**DIRECTIONS FOR THIS TASK:**
Among the entries that follow, locate the line with "You are a GUI" and the line with "The image size is (1568, 766).". Output those lines and all lines in between, exactly, minus the pictures.

**DATA SECTION:**
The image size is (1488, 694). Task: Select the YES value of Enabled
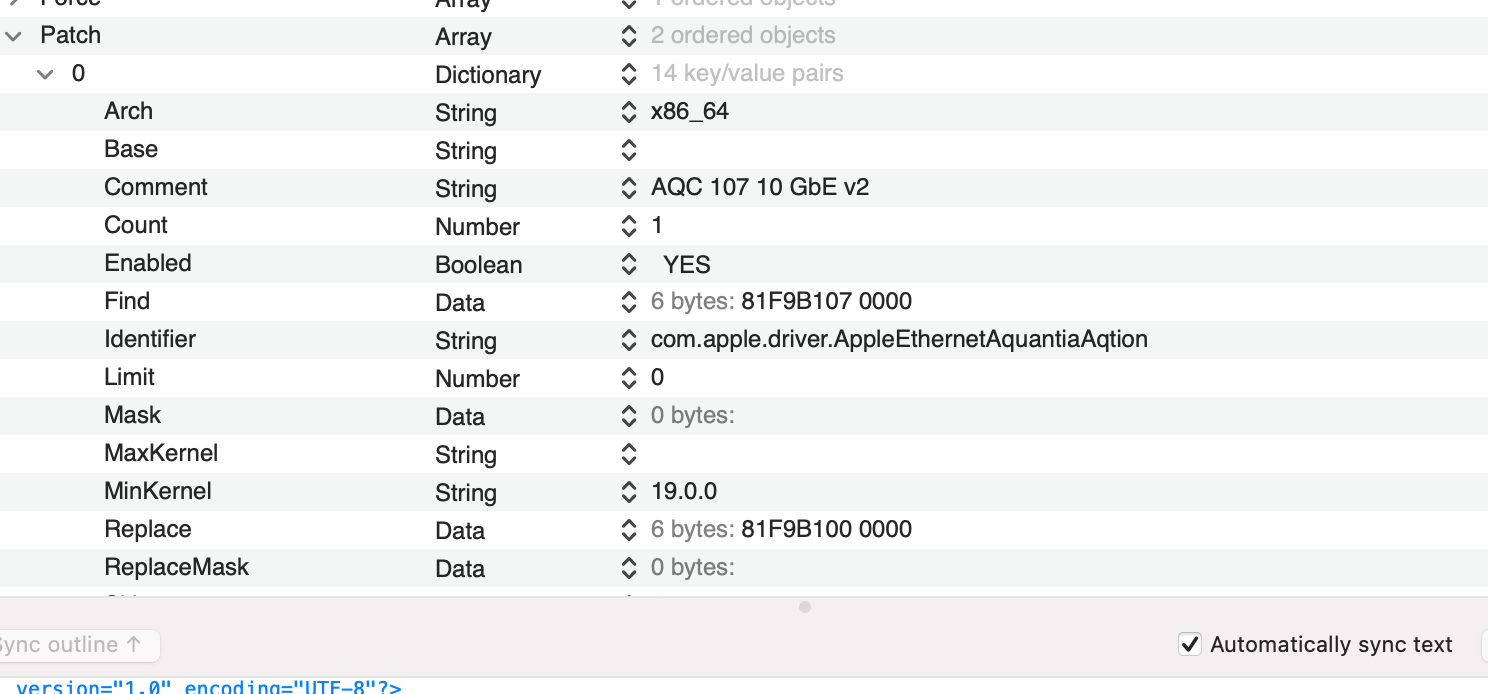pyautogui.click(x=687, y=265)
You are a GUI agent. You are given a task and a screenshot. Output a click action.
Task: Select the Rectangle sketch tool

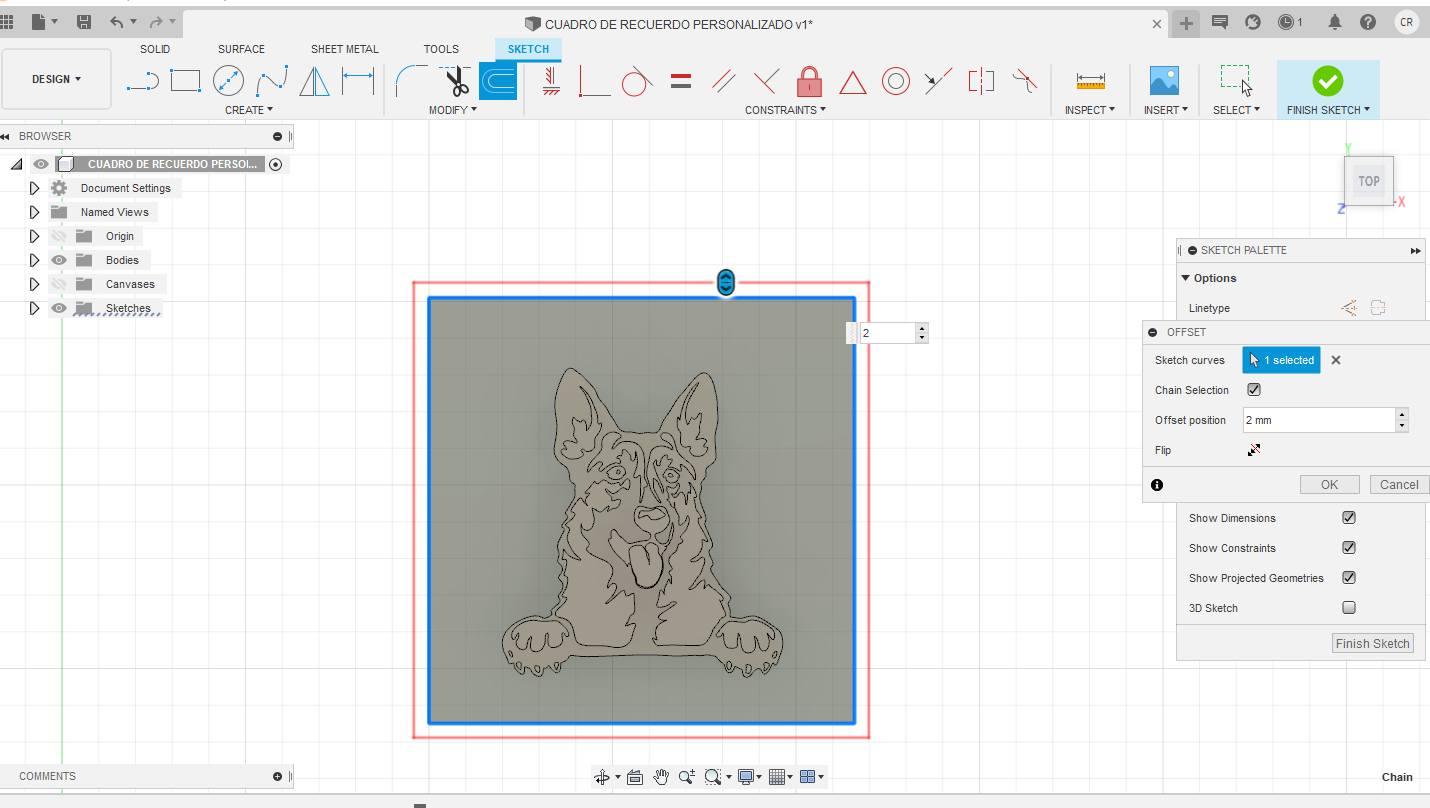click(185, 81)
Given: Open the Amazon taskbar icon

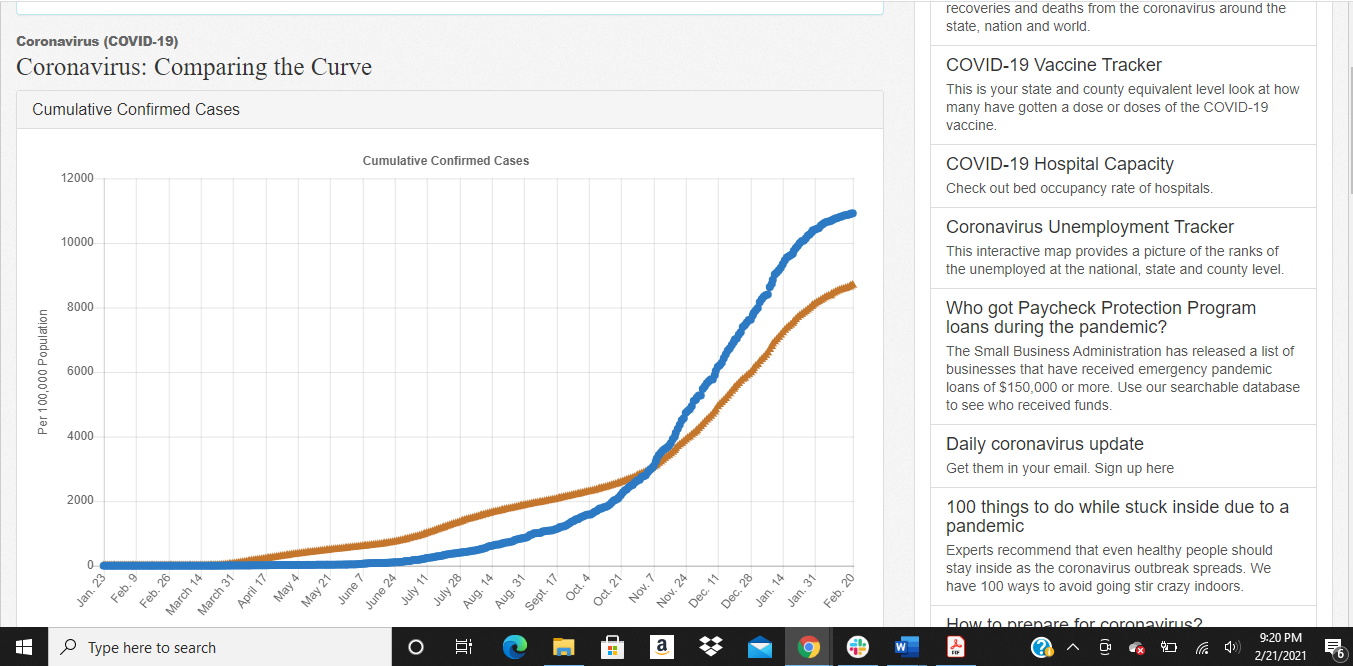Looking at the screenshot, I should 661,647.
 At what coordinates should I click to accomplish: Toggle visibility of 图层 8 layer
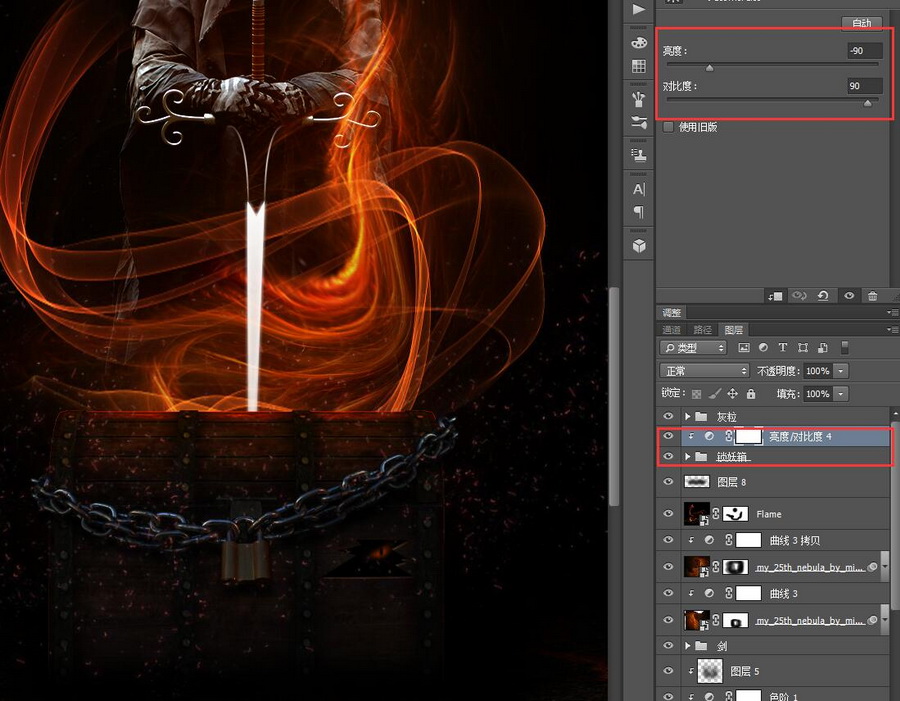668,482
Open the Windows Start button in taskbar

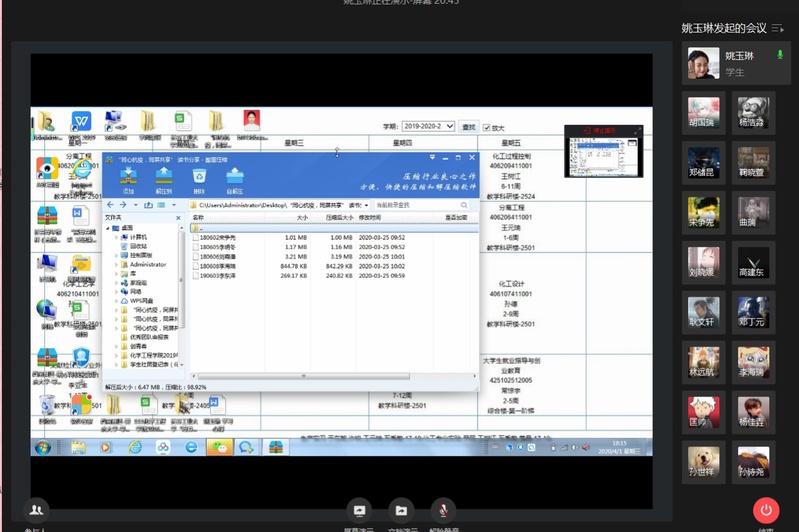pos(44,447)
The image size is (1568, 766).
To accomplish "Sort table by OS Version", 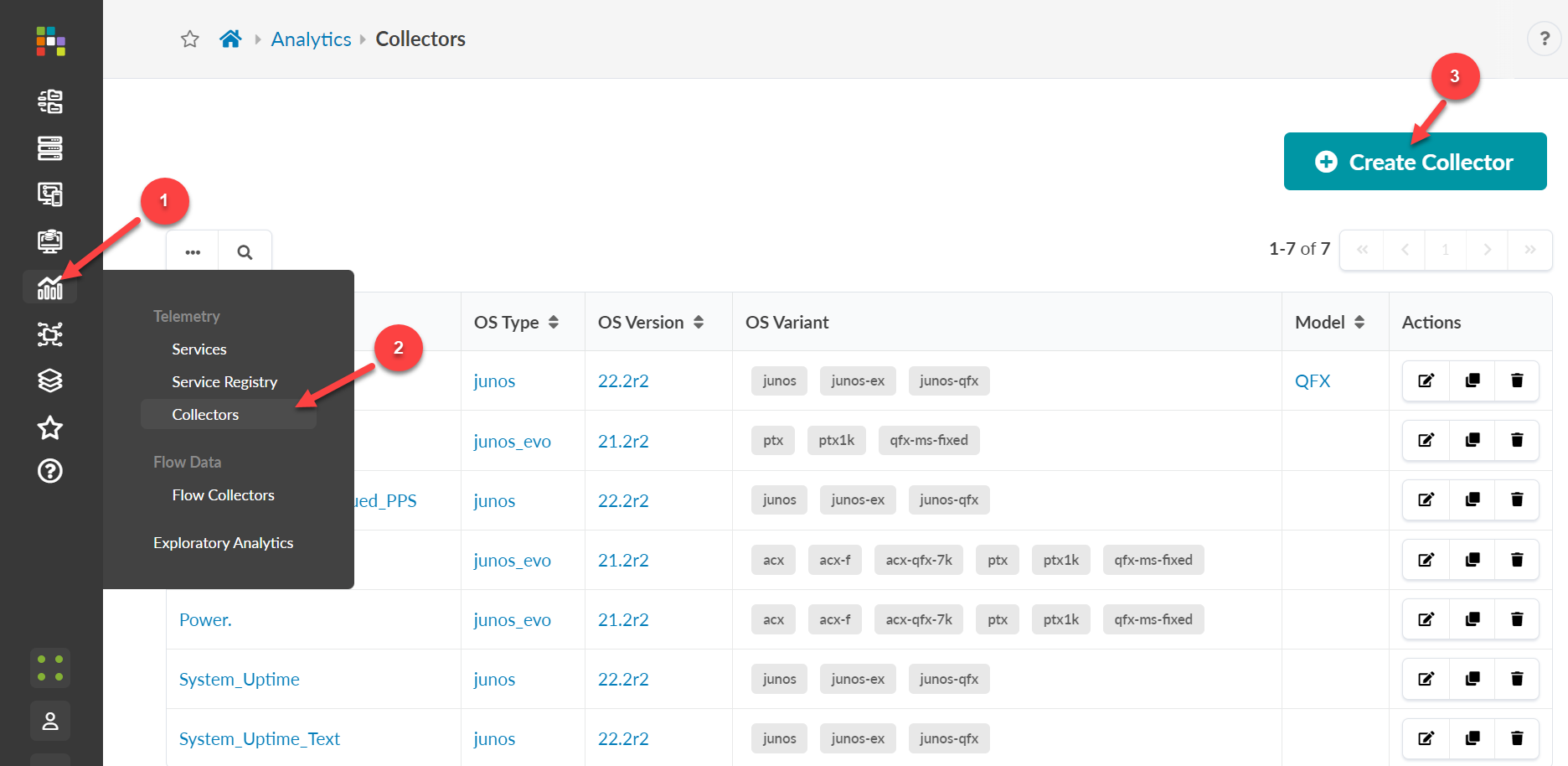I will pyautogui.click(x=698, y=323).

**WRITTEN RESPONSE:**
You are a GUI agent. You are given a task and a screenshot. Output a click action.
Task: Select the Rectangle sketch tool

click(185, 81)
Given: Open the Amazon taskbar icon

Looking at the screenshot, I should 661,647.
 At what coordinates should I click to accomplish: Toggle visibility of 图层 8 layer
668,482
Open the Windows Start button in taskbar

pos(44,447)
The image size is (1568, 766).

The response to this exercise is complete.